Let $$ a_n=\frac{c}{2^n}, $$ where $c>0,$ a constant to be determined later.

Then $$ \sum_{n=0}^\infty a_n =\sum_{n=0}^\infty \frac{c}{2^n}=\cdots=2c, $$ while $$ \sum_{n=0}^\infty a_n^2 =\sum_{n=0}^\infty \frac{c^2}{4^n}=\cdots=\frac{4c^2}{3}. $$ Clearly, for $c=3/2$, $$ \sum_{n=0}^\infty a_n =\sum_{n=0}^\infty a_n^2=3. $$

Answer 2

One solution uses a variant of the geometric series.
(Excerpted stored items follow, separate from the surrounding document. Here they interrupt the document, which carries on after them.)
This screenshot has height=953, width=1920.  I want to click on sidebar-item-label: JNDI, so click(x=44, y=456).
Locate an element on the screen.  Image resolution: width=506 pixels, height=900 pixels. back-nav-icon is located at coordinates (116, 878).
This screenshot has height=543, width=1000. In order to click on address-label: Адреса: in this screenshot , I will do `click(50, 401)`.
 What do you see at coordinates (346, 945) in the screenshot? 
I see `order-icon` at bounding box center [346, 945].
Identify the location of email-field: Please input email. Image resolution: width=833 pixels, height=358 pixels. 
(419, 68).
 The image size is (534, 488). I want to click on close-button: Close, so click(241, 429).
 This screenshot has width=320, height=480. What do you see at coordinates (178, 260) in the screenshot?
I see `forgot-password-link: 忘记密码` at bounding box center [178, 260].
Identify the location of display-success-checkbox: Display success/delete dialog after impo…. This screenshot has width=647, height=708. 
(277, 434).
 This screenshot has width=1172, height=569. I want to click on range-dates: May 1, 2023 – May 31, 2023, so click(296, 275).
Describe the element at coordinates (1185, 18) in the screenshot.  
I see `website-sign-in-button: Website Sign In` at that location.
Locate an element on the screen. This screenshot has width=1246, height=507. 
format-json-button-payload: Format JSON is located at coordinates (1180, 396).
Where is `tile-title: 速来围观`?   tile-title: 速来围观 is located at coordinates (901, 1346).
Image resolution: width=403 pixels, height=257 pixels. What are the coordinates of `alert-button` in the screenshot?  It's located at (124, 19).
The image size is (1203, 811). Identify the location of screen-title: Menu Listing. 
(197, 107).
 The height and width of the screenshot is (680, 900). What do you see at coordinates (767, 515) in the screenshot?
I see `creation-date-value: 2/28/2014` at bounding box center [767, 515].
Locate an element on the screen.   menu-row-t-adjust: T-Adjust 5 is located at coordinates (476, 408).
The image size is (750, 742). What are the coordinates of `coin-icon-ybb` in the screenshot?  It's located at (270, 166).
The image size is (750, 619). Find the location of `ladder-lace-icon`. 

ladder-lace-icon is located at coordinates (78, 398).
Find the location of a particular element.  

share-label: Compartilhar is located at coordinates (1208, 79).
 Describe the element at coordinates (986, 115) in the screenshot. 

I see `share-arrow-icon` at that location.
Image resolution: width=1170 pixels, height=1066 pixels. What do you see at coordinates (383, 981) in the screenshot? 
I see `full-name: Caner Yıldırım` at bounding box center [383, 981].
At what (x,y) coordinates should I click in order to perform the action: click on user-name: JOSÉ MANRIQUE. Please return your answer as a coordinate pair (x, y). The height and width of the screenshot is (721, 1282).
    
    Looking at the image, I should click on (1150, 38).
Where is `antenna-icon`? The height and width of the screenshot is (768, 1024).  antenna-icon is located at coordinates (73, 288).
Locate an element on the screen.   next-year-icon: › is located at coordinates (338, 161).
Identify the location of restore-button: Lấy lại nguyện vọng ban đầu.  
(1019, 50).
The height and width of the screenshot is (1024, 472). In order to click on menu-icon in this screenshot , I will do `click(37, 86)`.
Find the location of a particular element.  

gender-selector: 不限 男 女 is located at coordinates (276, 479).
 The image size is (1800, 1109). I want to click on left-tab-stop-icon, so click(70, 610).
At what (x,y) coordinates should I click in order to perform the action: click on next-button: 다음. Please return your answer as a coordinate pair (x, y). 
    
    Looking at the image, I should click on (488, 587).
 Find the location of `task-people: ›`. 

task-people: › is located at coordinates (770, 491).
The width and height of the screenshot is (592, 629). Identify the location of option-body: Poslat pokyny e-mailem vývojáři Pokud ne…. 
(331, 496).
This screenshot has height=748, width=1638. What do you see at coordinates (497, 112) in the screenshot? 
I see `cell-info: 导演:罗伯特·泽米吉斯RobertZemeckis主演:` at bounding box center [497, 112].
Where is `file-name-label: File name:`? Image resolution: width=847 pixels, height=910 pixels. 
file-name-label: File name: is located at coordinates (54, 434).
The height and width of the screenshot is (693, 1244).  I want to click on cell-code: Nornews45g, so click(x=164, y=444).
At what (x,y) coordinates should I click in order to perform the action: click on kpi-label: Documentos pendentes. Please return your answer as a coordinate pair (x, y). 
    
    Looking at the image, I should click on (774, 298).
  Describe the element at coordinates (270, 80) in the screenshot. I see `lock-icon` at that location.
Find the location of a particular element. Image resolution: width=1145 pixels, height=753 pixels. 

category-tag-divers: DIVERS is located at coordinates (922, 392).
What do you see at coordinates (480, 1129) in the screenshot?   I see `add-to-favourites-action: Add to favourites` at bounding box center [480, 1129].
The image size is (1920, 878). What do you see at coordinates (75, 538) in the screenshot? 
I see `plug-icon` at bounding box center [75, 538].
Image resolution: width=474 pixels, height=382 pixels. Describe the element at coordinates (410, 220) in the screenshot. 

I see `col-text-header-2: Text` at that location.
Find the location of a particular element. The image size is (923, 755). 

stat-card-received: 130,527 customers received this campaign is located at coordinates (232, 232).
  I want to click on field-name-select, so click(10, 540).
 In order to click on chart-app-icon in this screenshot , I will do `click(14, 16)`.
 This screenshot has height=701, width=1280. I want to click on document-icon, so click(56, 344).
For $|r|<1$, we have $$ \sum_{n=0}^{\infty} r^n = \frac{1}{1-r} $$Taking derivatives and modifying the exponents, we get $$ \sum_{n=0}^{\infty}n r^n = \frac{r}{(1-r)^2} $$ $$ \sum_{n=0}^{\infty}n^2 r^{2n}=\frac{ r^2 (r^2 + 1)}{(1-r^2)^3} $$Equating the last two and solving for $r$ gives $r\approx 0.77783$.

Answer 3

Suppose that $a_n=2^{-n}$ for $n\geq 1$.

Then $\sum_{n\geq 1} a_n= \frac{1}{2}$ and $\sum_{n\geq 1} a_n^2= \frac{1}{3}$.

So we want $$a_0+1/2 = a_0^2 +\frac{1}{3}$$

Solving the quadratic equation we find $a_0= \frac{1}{2} \left ( 1+ \sqrt{\frac{5}{3}} \right)$

Answer 4

$a_n = a/(n+1)^2$ should work for some $a$. I believe $a = 15/\pi^2$

Answer 5

Take any $a_n\in(0,1)$ for $n>0$ so that $a:=\sum_{n=1}^\infty a_n$ and (hence) $b:=\sum_{n=1}^\infty a_n^2$ both exist (say, let $a_n=n^{-2}/2$), and solve $a_0+a=a_0^2+b$ for $a_0$ (it has a solution $a_0>1$ since $a>b$).